Способностью вставать на ноги после каждого поражения; уходящим в глубь веков, наследственным, глубоким, благородным, высшим терпением. Переворошив века и тысячелетия, мы, может быть, обнаружим его истоки в конвульсиях здешней почвы, неожиданных взрывах смертоносных паров, в морских валах, затопляющих долины, во всех опасностях, которые подстерегают здесь человеческую жизнь: золото Неаполя — это его терпение.
Они уходят в глубину веков, эти семь жизней дона Иньяцио, и именно потому он не может покинуть Мерджеллину, где живут ученики, которых он учит играть на гитаре.
Море тут — в двух шагах, оно спокойно и торжественно, как чаша со святой водой перед лицом нечеловеческих мук. Но стоит только небу проясниться — так думал я в мае 1943 года, — как неаполитанцы окунут пальцы в эту благословенную милую воду и, осенив себя крестным знамением, снова начнут работать и смеяться.
Богатые родственники
Мой отец умер 3 февраля 1911 года; в ту пору я говорил «Мой отец умер» таким тоном, словно то была его профессия.

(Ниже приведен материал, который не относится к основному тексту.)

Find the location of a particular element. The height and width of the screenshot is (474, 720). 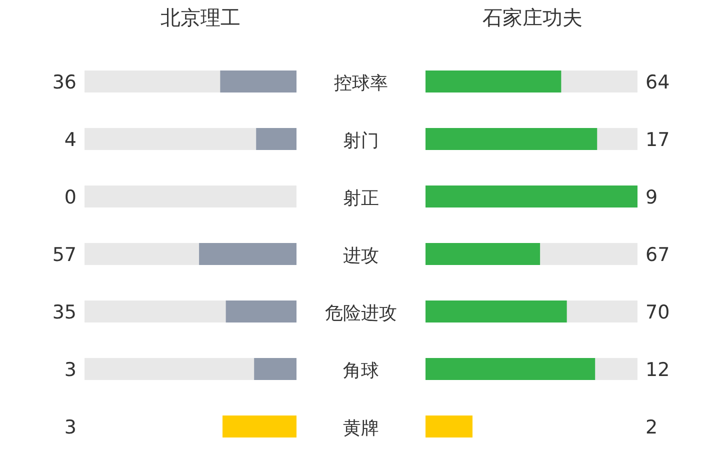

data-label: 4 is located at coordinates (70, 140).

Мне кажется даже, что во втором классе я почти хвастался перед товарищами по школе своим сиротским положением, свое несчастье я ощущал как нечто редкостное, служившее мне украшением.

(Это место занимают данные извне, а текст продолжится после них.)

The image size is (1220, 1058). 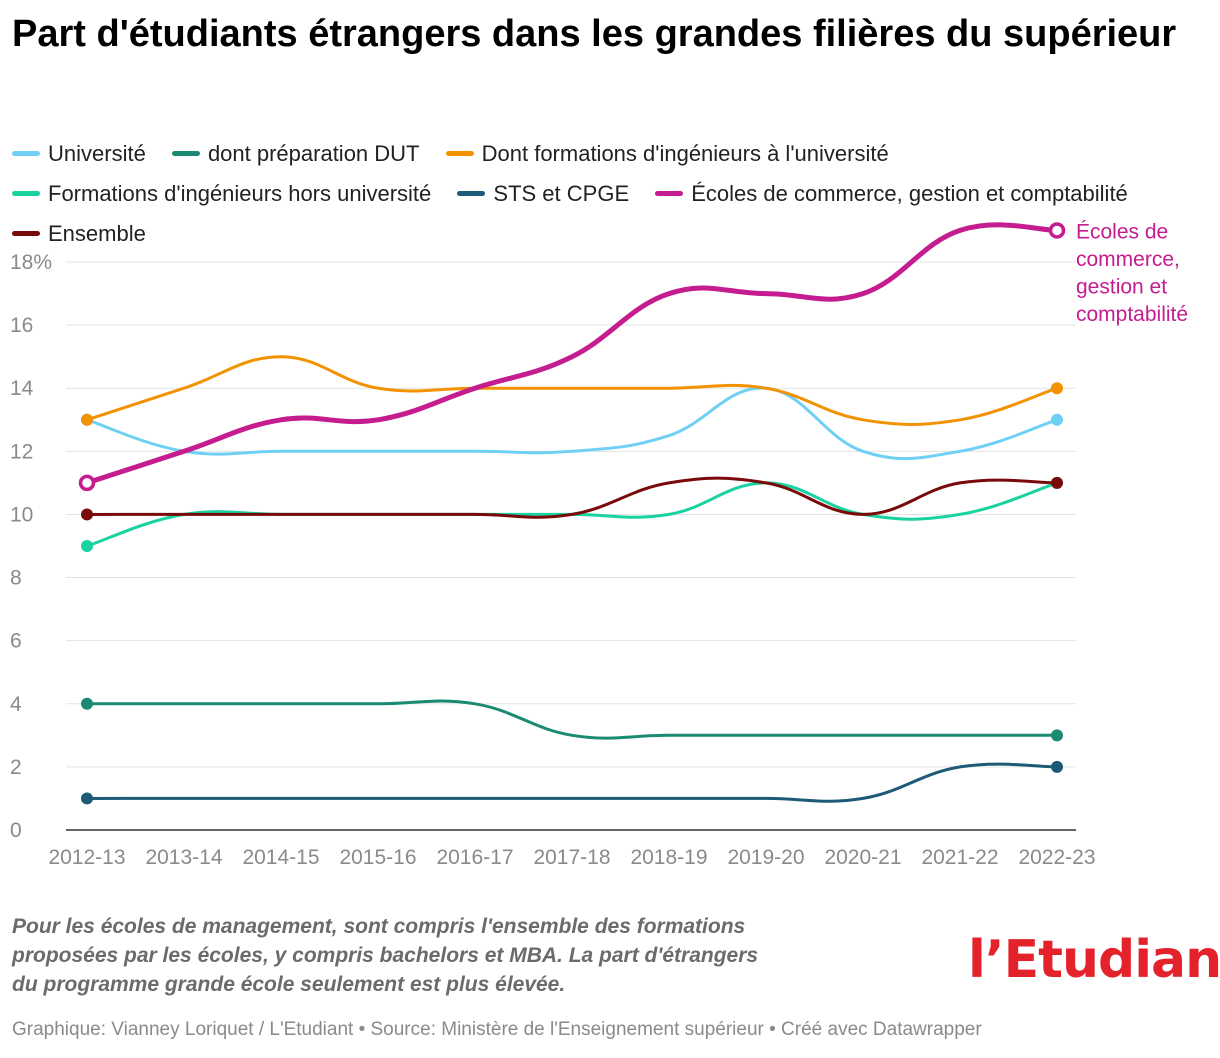 I want to click on y-tick-label: 2, so click(x=16, y=768).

Но ребенок растет благодаря, в том числе, и тому, что каким-то образом восстанавливает события, в которых, ему казалось, он не участвовал, пока наконец не становится взрослым и не находит их внутри себя как крохотные, едва заметные шрамы. 3 февраля с неизбежностью повторяется каждый год; и в этот день, где бы я ни был, вокруг меня плавает запах воска и цветов; дома я открываю окна и молчу, а в какую-то минуту и дети мои прерывают игры, сами не зная почему; а вот жена продолжает улыбаться, если приходит ей такая охота, потому что общих смертей у нас с ней нет; я принес ей в приданое покойного адвоката Маротту, который потом перейдет только к детям; в прошлом наши с ней дороги расходятся, ведя нас к разным умершим, которых мы в случае вынужденной разлуки (длительное путешествие, а то даже и вдовство) доверили бы друг другу без особой уверенности.

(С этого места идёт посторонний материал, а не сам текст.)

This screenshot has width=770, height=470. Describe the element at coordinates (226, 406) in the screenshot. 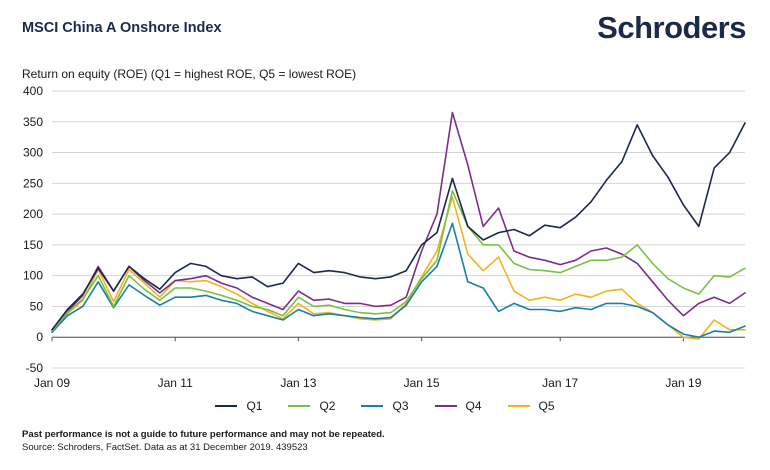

Мой отец скончался 3 февраля 1911 года от последствий той самой болезни, которой и я потом болел долгие годы. За три месяца до этого мы переехали из Авеллино в Неаполь, употребив на это средства, вырученные от продажи последнего нашего земельного участка. Настал момент, когда отец, неотрывно разглядывая квадратик в рисунке пола, вдруг почувствовал, что его призывает к себе земля; получив подтверждение на этот счет у старого врача, с которым он учился еще в гимназии, он вспомнил о богатых неаполитанских родственниках и решил умереть, держа их руки в своих.